§ PROBLEM STATEMENT: Reproduce the forum thread below on gripping a golf club cack handed, word for word and in full.

§ EXCERPTED TEXT:

>>

I believe a guy won the Scottish Amateur and was runner up in the Amateur Championship a few years back playing cack handed.

Just another unorthodox way to grip the club, up to the OP to decide where to progress from here but it would be interesting to see what some teaching pro's take on it is.


----------



## Dougall360 (Jun 16, 2020)

Really appreciate all the feedback and comments. 
I think I could continue playing the way I'm playing and not changing anything however I would need to get really good myself. 
I think by taking a few weeks to get used to the conventional grip, I will find it easier to take action on advice that I get from my swing etc. 

Although there are people who play cack handed, I don't think there are enough that convince me its okay to not change anything. 

A tricky one but I guess all golfers need to make adjustments in their game at some point if they want to improve.


----------



## Orikoru (Jun 16, 2020)

Have you ever tried playing left-handed?


----------



## Wellens89 (Apr 11, 2021)

I play cross handed myself as a regular grip just feels too unnatural. Problems regarding loft will go with practice as I had the same issue but now hit a straight 290+yd drive. I find that standing behind the ball, then walking into the shot to set up and taking 10% out of swing speed has worked wonders. If you have only played twice in a year before now then you are still at the beginning and you should keep practicing. It'll come. Don't switch.


----------



## AliMc (Apr 12, 2021)

One of our Assistant Pro's at Dunbar (fully pga qualified) plays cack handed, played off +4 as an amateur, his father was also a Pro and told him just to stick with it if that was what he was comfortable with


----------



## jim8flog (Apr 13, 2021)

I hope Dougall has made a decision by now.


----------



## wooly654 (Dec 29, 2021)

<<

§ DATASET SECTION:
>>

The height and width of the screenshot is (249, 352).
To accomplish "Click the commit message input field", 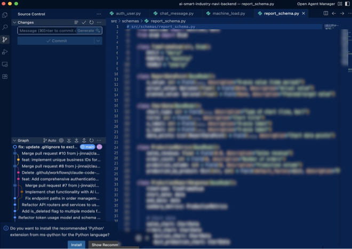I will pos(47,31).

<<

§ WRITTEN ANSWER:
I believe a guy won the Scottish Amateur and was runner up in the Amateur Championship a few years back playing cack handed.

Just another unorthodox way to grip the club, up to the OP to decide where to progress from here but it would be interesting to see what some teaching pro's take on it is.


----------



## Dougall360 (Jun 16, 2020)

Really appreciate all the feedback and comments. 
I think I could continue playing the way I'm playing and not changing anything however I would need to get really good myself. 
I think by taking a few weeks to get used to the conventional grip, I will find it easier to take action on advice that I get from my swing etc. 

Although there are people who play cack handed, I don't think there are enough that convince me its okay to not change anything. 

A tricky one but I guess all golfers need to make adjustments in their game at some point if they want to improve.


----------



## Orikoru (Jun 16, 2020)

Have you ever tried playing left-handed?


----------



## Wellens89 (Apr 11, 2021)

I play cross handed myself as a regular grip just feels too unnatural. Problems regarding loft will go with practice as I had the same issue but now hit a straight 290+yd drive. I find that standing behind the ball, then walking into the shot to set up and taking 10% out of swing speed has worked wonders. If you have only played twice in a year before now then you are still at the beginning and you should keep practicing. It'll come. Don't switch.


----------



## AliMc (Apr 12, 2021)

One of our Assistant Pro's at Dunbar (fully pga qualified) plays cack handed, played off +4 as an amateur, his father was also a Pro and told him just to stick with it if that was what he was comfortable with


----------



## jim8flog (Apr 13, 2021)

I hope Dougall has made a decision by now.


----------



## wooly654 (Dec 29, 2021)